Startup veteran Nicholas Mohnacky reflects on building West Palm Beach’s tech ecosystem

Mohnacky’s startup bundleIQ uses AI to help researchers better leverage their data

When Nicholas Mohnacky first started working in West Palm Beach’s tech hub, the innovation ecosystem looked quite different from today. “I cut my teeth working at the Palm Beach Post in digital advertising sales from 2006 to 2010,” Mohnacky told Refresh Miami. He would then spin this work into a digital agency focused on delivering web 2.0 content on mobile platforms.

“I’m sort of the token startup guy in West Palm Beach,” said Mohnacky. “I’ve been an entrepreneur working fully remotely since I was 25.” That includes a five-month stint living in his van and traveling around trying to catch some waves. (These days, you can find Mohnacky at his favorite surf spots on Palm Beach island.)

Don’t let his affable charm fool you: behind Mohnacky’s laid-back personality is a serious technologist who has spent a decade and a half working to develop his local tech ecosystem.

After eight years at the digital agency, and a brief interlude in California, Mohnacky started building bundleIQ. Users take notes and upload written content like PDFs onto their bundleIQ account, creating ‘bundles’ of information. The app then uses artificial intelligence algorithms to analyze the content and enable users to make so-called ‘semantic’ searches.

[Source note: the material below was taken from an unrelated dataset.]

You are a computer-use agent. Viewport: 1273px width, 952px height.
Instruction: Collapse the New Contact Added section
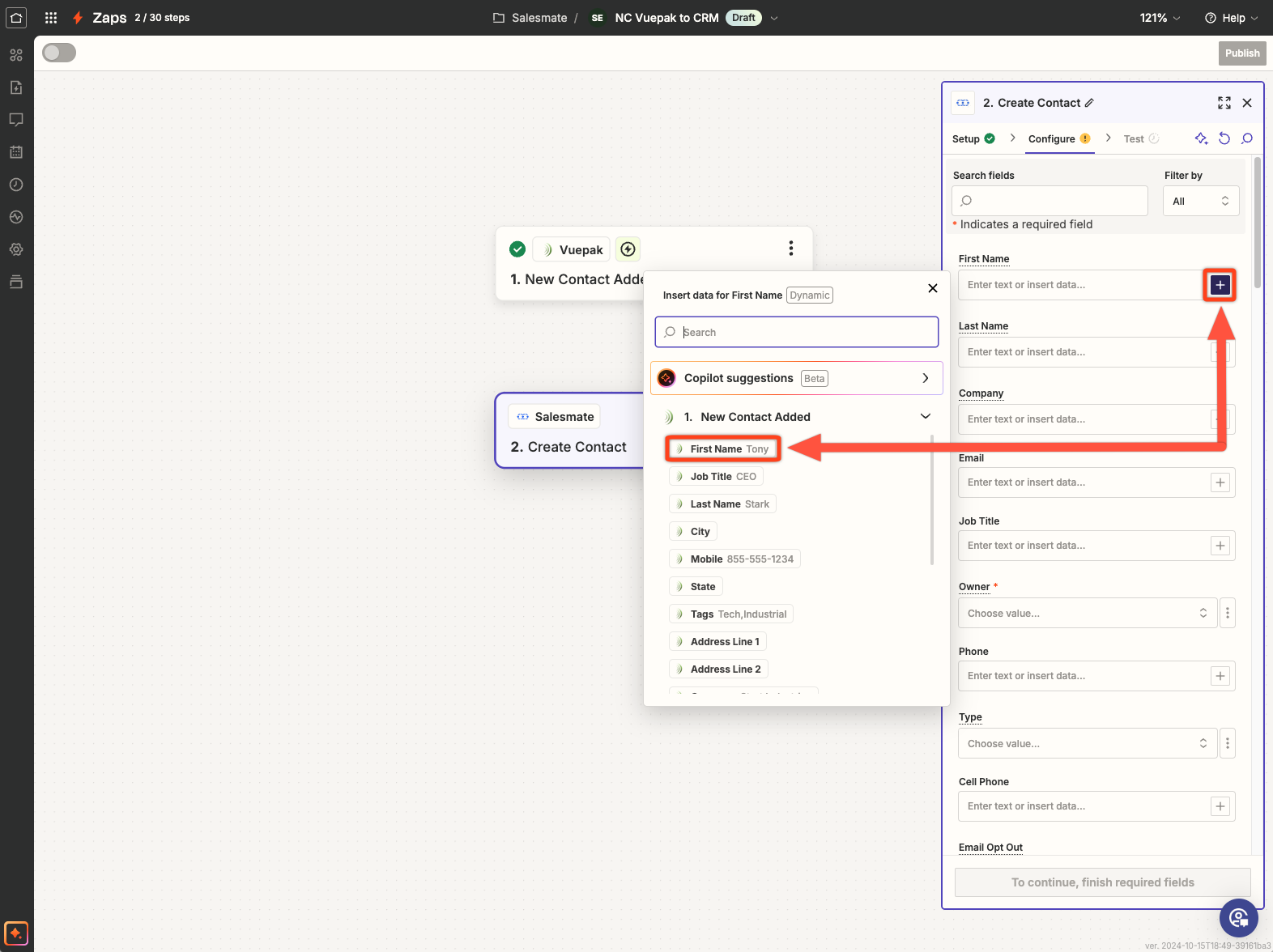[925, 417]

“Semantic searches unlock the understanding and meaning of intent,” Mohnacky explained. “It’s about making connections that go beyond a specific keyword and focusing on the essence of the information you’re trying to retrieve.”

bundleIQ’s semantic search feature shines when a user – or a team – is looking for information buried in mass quantities of digital files. For example, if you have a series of economic reports on the South Florida startup ecosystem, bundleIQ will return results for “how many startups are in West Palm Beach.” That’s different from currently available solutions, which would simply point you in the direction of where to find this information.

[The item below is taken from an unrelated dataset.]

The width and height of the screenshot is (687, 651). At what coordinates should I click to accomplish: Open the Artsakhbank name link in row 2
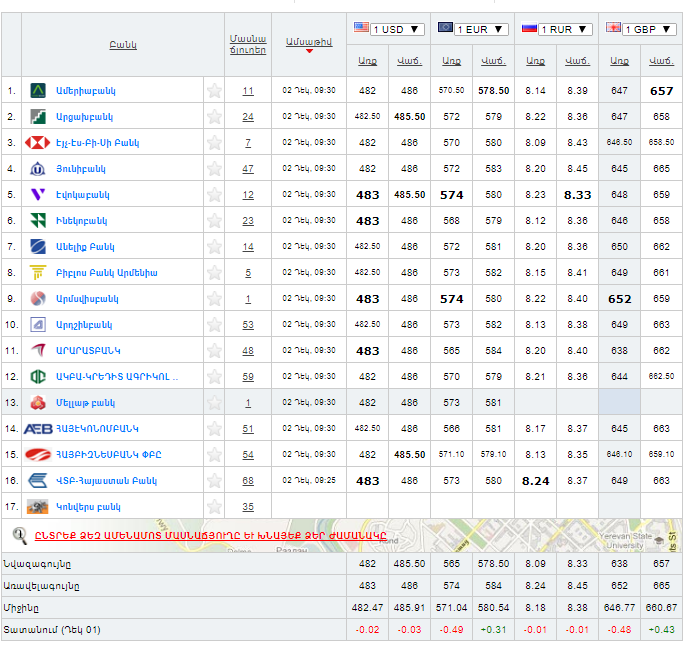[84, 117]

The technology powering this AI assistant also has wider uses. For instance, bundleIQ powers, a portal that analyzes thousands of climate reports and enables users to quickly glean scientifically-accurate information about questions like “What is the impact of rising sea levels on New York City?”

Mohnacky started developing bundleIQ three and a half years ago and implemented the AI features a year and a half ago. The startup currently has six employees and a series of high-profile clients, including academics at Skidmore College and Google researchers investigating collective intelligence. There are also a handful of fintech companies currently evaluating the platform to help them quickly find data from S-1 filings companies submit to the SEC when they go public.

On top of his work at bundleIQ, Mohnacky is Chairman of West Palm Beach innovation hub and coworking space 1909. “We survived the pandemic and came out the other side thriving,” said Mohnacky.

He reports that 1909 has been steadily increasing its membership and still has room to grow. “Now we’re looking to buy a building so that we can have a permanent home,” Mohnacky said. Next year, 1909 hopes to raise $5-10 million through a capital campaign.

When the surf’s up in Palm Beach, Nicholas Mohnacky might be riding the waves.